All lines from the one containing "Task: Open the mercymercybothhands" down to the one containing "Task: Expand the 竞价 dropdown", both ends included, are to be given again exactly; omit the rest of the listing below.

——

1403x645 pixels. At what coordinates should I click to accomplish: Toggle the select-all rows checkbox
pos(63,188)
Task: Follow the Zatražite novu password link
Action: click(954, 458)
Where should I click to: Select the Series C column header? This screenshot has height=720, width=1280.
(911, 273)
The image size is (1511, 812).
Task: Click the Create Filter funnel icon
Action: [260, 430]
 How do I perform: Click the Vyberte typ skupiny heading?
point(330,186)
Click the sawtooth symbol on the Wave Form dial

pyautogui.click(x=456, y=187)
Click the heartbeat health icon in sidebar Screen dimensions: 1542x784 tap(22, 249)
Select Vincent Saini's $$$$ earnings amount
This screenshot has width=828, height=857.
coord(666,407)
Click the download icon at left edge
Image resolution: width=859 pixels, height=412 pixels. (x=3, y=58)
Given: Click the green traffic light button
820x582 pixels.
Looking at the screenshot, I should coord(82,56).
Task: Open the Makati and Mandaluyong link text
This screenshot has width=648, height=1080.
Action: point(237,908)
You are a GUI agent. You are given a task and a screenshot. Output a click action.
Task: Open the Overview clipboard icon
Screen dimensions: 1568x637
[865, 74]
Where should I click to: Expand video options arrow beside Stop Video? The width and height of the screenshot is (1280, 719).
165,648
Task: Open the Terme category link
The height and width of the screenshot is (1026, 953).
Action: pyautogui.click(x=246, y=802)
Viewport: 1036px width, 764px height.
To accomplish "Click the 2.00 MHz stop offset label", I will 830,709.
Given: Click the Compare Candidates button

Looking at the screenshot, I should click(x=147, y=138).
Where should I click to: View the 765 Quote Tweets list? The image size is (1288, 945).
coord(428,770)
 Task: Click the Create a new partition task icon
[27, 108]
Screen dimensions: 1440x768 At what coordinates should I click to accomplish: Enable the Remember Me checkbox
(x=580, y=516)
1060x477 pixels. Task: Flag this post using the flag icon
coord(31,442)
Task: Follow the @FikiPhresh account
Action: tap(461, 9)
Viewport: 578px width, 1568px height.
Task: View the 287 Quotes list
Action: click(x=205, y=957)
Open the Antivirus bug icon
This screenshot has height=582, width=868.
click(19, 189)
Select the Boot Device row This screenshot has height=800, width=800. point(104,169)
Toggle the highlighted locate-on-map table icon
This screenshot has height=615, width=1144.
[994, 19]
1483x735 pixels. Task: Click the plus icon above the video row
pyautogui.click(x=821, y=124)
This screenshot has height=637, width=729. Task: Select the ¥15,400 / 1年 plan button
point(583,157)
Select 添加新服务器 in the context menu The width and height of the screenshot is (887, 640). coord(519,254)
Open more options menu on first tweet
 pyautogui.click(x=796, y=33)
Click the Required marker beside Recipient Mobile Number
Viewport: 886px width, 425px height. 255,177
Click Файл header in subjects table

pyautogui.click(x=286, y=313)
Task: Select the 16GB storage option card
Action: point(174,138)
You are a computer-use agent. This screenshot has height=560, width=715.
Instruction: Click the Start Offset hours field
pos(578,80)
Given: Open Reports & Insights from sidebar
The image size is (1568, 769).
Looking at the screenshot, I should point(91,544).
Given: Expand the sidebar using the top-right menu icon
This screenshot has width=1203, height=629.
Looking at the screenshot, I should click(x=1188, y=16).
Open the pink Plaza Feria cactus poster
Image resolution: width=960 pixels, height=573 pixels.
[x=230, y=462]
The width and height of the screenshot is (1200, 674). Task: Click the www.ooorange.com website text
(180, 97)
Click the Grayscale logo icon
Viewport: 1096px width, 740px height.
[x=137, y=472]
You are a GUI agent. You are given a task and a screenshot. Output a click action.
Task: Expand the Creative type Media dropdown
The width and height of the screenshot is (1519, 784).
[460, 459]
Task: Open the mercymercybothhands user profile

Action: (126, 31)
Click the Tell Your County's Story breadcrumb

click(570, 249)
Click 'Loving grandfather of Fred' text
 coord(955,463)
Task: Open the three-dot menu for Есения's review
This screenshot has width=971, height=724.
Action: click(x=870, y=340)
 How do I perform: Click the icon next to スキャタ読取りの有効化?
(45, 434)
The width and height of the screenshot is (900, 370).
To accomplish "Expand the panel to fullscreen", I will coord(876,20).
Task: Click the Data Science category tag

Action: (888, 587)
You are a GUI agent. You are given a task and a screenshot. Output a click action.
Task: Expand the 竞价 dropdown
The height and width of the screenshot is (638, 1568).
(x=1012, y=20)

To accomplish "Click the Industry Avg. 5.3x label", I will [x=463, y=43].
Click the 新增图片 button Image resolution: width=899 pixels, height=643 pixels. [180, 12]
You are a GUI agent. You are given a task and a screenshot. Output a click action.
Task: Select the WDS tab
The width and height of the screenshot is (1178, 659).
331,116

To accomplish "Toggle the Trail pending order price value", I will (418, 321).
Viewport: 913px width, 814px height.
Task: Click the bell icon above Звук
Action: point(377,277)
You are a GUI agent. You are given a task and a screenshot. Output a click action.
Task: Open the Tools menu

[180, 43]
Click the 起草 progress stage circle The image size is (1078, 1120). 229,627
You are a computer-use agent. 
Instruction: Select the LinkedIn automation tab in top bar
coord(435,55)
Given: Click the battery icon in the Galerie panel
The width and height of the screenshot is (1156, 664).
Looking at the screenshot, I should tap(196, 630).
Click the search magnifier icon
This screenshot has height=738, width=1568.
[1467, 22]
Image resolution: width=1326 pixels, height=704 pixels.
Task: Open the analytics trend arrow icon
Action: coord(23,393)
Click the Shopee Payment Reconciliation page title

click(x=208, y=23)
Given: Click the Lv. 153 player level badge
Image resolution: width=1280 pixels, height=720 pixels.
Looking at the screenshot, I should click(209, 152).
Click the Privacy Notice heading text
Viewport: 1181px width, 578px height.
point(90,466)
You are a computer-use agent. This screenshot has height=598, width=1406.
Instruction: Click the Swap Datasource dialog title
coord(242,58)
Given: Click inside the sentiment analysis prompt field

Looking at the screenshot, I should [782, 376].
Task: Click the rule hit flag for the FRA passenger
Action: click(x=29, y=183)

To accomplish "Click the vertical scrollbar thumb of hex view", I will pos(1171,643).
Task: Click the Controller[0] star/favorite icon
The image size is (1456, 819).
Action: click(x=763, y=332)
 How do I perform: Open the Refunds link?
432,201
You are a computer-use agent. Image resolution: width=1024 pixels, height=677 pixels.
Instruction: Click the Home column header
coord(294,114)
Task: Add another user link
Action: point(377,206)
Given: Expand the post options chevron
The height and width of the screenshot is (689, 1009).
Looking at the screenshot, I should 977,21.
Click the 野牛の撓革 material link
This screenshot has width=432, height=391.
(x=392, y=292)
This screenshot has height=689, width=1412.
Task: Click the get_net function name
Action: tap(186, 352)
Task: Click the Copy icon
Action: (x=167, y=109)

——

-- Solved problem --
Task: Open the mercymercybothhands user profile

Action: (126, 31)
Click the Tell Your County's Story breadcrumb

click(570, 249)
Click 'Loving grandfather of Fred' text
 coord(955,463)
Task: Open the three-dot menu for Есения's review
This screenshot has width=971, height=724.
Action: click(x=870, y=340)
 How do I perform: Click the icon next to スキャタ読取りの有効化?
(45, 434)
The width and height of the screenshot is (900, 370).
To accomplish "Expand the panel to fullscreen", I will coord(876,20).
Task: Click the Data Science category tag

Action: (888, 587)
You are a GUI agent. You are given a task and a screenshot. Output a click action.
Task: Expand the 竞价 dropdown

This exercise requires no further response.